# Material supplied
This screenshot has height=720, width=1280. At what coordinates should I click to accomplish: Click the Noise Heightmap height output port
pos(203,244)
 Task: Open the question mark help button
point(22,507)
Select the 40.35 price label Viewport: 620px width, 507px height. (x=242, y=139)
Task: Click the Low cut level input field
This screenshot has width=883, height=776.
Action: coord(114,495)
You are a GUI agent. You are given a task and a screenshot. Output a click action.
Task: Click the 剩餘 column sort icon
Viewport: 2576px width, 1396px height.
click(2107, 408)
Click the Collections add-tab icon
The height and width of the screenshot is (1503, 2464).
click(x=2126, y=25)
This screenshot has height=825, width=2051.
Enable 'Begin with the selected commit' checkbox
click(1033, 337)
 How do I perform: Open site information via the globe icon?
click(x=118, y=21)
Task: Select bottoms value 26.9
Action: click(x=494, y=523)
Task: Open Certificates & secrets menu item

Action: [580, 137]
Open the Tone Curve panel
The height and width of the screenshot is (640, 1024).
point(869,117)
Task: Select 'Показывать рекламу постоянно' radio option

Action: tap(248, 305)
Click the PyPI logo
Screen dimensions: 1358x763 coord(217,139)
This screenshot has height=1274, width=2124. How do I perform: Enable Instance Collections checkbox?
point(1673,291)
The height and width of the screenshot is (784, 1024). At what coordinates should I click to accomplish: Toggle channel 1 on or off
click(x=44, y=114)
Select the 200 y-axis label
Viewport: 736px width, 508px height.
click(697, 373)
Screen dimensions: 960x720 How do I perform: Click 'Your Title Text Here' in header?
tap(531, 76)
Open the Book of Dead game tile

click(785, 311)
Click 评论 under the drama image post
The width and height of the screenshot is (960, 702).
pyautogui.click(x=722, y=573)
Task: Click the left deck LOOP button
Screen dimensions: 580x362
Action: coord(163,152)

# Directions
Change every "checkbox" in the records above to "check box", and leave everything else exactly the same.

# Solution
This screenshot has height=720, width=1280. At what coordinates should I click to accomplish: Click the Noise Heightmap height output port
pos(203,244)
 Task: Open the question mark help button
point(22,507)
Select the 40.35 price label Viewport: 620px width, 507px height. (x=242, y=139)
Task: Click the Low cut level input field
This screenshot has width=883, height=776.
Action: coord(114,495)
You are a GUI agent. You are given a task and a screenshot. Output a click action.
Task: Click the 剩餘 column sort icon
Viewport: 2576px width, 1396px height.
click(2107, 408)
Click the Collections add-tab icon
The height and width of the screenshot is (1503, 2464).
click(x=2126, y=25)
This screenshot has height=825, width=2051.
Enable 'Begin with the selected commit' check box
click(1033, 337)
 How do I perform: Open site information via the globe icon?
click(x=118, y=21)
Task: Select bottoms value 26.9
Action: click(x=494, y=523)
Task: Open Certificates & secrets menu item

Action: [580, 137]
Open the Tone Curve panel
The height and width of the screenshot is (640, 1024).
point(869,117)
Task: Select 'Показывать рекламу постоянно' radio option

Action: tap(248, 305)
Click the PyPI logo
Screen dimensions: 1358x763 coord(217,139)
This screenshot has height=1274, width=2124. How do I perform: Enable Instance Collections check box?
point(1673,291)
The height and width of the screenshot is (784, 1024). At what coordinates should I click to accomplish: Toggle channel 1 on or off
click(x=44, y=114)
Select the 200 y-axis label
Viewport: 736px width, 508px height.
click(697, 373)
Screen dimensions: 960x720 How do I perform: Click 'Your Title Text Here' in header?
tap(531, 76)
Open the Book of Dead game tile

click(785, 311)
Click 评论 under the drama image post
The width and height of the screenshot is (960, 702).
pyautogui.click(x=722, y=573)
Task: Click the left deck LOOP button
Screen dimensions: 580x362
Action: coord(163,152)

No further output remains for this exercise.